▸ RECORDS FOR THIS TASK
----------

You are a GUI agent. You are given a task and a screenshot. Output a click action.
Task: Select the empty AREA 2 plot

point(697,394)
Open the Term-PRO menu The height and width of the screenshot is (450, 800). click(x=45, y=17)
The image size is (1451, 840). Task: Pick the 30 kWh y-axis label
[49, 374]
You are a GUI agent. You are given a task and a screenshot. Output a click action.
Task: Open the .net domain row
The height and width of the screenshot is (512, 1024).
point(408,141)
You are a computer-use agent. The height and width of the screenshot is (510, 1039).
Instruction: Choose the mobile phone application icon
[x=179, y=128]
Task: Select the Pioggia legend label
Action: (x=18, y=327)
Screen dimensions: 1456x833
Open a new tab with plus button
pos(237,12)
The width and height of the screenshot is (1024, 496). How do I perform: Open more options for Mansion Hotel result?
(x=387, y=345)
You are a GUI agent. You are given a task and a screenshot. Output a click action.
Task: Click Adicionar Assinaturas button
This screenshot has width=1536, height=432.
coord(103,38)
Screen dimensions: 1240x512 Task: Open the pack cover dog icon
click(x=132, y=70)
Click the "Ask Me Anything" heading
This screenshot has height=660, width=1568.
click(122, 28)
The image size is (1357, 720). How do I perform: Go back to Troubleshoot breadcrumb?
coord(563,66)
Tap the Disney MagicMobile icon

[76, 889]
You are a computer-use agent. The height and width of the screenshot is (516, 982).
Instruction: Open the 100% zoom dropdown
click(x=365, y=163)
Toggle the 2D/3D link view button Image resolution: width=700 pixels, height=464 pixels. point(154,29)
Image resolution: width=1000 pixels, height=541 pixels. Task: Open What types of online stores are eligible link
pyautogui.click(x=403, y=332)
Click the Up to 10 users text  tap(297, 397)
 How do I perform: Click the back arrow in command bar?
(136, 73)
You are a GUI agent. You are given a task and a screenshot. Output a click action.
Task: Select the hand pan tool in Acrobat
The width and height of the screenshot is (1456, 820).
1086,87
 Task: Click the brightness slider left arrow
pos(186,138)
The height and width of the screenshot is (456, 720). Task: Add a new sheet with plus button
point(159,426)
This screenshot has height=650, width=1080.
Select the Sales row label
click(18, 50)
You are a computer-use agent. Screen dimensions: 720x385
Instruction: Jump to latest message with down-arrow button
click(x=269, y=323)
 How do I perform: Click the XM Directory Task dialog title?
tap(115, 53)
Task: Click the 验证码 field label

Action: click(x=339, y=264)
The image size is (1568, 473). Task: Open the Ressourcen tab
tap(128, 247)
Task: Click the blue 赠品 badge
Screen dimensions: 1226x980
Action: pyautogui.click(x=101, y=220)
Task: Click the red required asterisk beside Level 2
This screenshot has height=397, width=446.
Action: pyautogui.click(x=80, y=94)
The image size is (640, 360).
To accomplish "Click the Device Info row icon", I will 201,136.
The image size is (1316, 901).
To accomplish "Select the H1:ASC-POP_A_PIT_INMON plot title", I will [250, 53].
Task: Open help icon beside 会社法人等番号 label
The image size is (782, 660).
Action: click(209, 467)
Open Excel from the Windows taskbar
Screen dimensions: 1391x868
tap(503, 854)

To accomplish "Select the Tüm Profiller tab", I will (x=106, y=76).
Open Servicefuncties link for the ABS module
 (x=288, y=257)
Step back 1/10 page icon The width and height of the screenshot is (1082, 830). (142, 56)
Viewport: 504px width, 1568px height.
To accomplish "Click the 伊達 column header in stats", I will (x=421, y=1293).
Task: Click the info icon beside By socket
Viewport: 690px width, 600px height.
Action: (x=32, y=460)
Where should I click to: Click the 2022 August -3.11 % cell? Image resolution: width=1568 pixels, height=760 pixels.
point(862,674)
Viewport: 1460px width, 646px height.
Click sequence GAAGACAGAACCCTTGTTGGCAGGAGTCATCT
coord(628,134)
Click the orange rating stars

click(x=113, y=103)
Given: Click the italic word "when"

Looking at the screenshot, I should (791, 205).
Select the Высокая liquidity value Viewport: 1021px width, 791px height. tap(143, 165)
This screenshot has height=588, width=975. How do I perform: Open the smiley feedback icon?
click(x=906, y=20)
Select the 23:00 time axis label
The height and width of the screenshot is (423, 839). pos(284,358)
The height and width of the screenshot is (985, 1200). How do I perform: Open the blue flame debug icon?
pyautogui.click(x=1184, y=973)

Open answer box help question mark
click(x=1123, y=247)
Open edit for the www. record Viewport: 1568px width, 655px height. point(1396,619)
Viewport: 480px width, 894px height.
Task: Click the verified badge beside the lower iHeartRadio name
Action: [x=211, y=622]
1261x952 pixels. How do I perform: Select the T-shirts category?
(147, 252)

----------

▸ WHAT IS BEING ASKED
Copy out the listing above, line by line and exactly, from its first line to the line holding "Screen dimensions: 1456x833", inclusive.

▸ SOLUTION FOR THIS EXERCISE
You are a GUI agent. You are given a task and a screenshot. Output a click action.
Task: Select the empty AREA 2 plot

point(697,394)
Open the Term-PRO menu The height and width of the screenshot is (450, 800). click(x=45, y=17)
The image size is (1451, 840). Task: Pick the 30 kWh y-axis label
[49, 374]
You are a GUI agent. You are given a task and a screenshot. Output a click action.
Task: Open the .net domain row
The height and width of the screenshot is (512, 1024).
point(408,141)
You are a computer-use agent. The height and width of the screenshot is (510, 1039).
Instruction: Choose the mobile phone application icon
[x=179, y=128]
Task: Select the Pioggia legend label
Action: (x=18, y=327)
Screen dimensions: 1456x833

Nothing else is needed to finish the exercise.